Януш Леон Вишневский НА ФЕЙСБУКЕ С СЫНОМ

Лица, места и события, о которых говорится на страницах этой книги, выдуманы автором, а их возможное совпадение с фактами, местами или реально существующими лицами носит случайный характер.

Правда, время от времени такое как раз и происходит…

Ирена Вишневская (1914–†1977)

20 апреля 2011 года

Мой день рождения


У нас в аду, сыночек, нынче рождение Гитлера отмечали.

А и то сказать, сыночек, — событие-то для нас немаловажное… Мало кто заслугами своими так способствовал процветанию ада, как Адольф Г. Я им сказала, меня это сильно интересует: Гитлер самую большую любовь у меня отнял… но если бы не он, я никогда бы не встретила другую свою любовь. Еще большую. Так что у меня с ним свои счеты.

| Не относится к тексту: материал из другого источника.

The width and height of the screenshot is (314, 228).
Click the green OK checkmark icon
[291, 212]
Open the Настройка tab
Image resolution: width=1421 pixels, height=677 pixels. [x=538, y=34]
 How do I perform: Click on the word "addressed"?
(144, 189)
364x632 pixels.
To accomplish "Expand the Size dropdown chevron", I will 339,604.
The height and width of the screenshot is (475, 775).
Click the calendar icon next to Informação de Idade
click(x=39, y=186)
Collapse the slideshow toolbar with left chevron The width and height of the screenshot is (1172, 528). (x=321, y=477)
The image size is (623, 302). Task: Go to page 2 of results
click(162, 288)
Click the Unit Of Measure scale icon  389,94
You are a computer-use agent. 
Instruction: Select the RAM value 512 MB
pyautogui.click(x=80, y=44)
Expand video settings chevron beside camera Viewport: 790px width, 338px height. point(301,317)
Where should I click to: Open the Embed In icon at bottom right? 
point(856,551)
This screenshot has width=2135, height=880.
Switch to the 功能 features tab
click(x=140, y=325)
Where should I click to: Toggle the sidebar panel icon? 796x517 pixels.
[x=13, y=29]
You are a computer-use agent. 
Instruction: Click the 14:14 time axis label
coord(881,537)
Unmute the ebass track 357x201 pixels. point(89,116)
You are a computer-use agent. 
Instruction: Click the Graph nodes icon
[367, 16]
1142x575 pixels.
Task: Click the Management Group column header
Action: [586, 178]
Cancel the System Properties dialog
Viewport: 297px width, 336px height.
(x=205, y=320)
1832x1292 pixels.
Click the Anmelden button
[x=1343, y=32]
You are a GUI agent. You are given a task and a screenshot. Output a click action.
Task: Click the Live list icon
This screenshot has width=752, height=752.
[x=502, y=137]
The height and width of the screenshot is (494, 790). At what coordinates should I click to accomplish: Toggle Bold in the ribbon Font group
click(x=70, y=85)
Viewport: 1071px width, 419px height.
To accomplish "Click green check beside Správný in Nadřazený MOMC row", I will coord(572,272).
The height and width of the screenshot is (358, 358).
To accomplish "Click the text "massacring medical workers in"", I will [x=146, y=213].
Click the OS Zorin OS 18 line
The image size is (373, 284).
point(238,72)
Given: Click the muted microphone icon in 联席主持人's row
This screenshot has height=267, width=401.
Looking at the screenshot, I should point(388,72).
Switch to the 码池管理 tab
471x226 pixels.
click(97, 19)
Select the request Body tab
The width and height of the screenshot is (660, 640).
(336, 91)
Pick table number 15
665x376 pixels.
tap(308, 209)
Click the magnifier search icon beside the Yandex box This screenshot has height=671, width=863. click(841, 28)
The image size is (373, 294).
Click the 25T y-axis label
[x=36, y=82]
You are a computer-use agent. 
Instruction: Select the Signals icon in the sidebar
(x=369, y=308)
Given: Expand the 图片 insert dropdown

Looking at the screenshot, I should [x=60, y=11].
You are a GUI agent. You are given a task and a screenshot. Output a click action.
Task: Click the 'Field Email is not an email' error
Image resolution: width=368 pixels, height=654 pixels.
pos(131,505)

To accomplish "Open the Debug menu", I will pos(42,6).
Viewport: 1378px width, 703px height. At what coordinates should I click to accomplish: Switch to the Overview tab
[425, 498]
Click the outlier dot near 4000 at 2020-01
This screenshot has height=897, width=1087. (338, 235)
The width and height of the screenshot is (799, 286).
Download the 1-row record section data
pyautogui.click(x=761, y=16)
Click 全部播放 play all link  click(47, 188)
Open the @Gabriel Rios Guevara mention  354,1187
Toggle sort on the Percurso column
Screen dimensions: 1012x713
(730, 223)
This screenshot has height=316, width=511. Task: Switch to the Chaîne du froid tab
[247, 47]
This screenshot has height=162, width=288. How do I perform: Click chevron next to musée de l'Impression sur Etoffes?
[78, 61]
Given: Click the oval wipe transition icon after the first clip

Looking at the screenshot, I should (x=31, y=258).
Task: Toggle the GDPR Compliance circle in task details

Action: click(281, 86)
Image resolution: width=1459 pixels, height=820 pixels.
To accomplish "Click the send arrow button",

Потому я его рождение стороной обхожу. Ведь радость-то — она не в оргиях каких… радость — она в покое и воспоминаниях. Как сказал бы мой супруг Леон Вишневский, сын Леона, «пошли они в ж… со своей академией». А уж он-то прекрасно знал, что говорил, хоть и выражался порой грубовато.

Вчера что-то меня так сильно и ощутимо толкнуло, что решила я «добавиться» к Тебе на фейсбуке. И добавилась. Ну, вернее — Ты меня добавил. Под номером три тысячи каким-то в ленте Твоих «фейсовых» друзей.

Ты писал мне, что в мой день рождения Ты всегда со мной… и даже вчера, когда Тебя не было, Ты был — хотя и очень далеко. Что Ты скучаешь. И иногда так сильно, что испытываешь физическую боль. Ты свечи и лампадки в Торуни зажигаешь на моей могилке, а если покупаешь цветы — то всегда белые розы. И если в день поминовения усопших не можешь там побывать, в этот день приходишь на кладбище, будь то в другой стране или даже на другом континенте, и там ставишь мне свечку.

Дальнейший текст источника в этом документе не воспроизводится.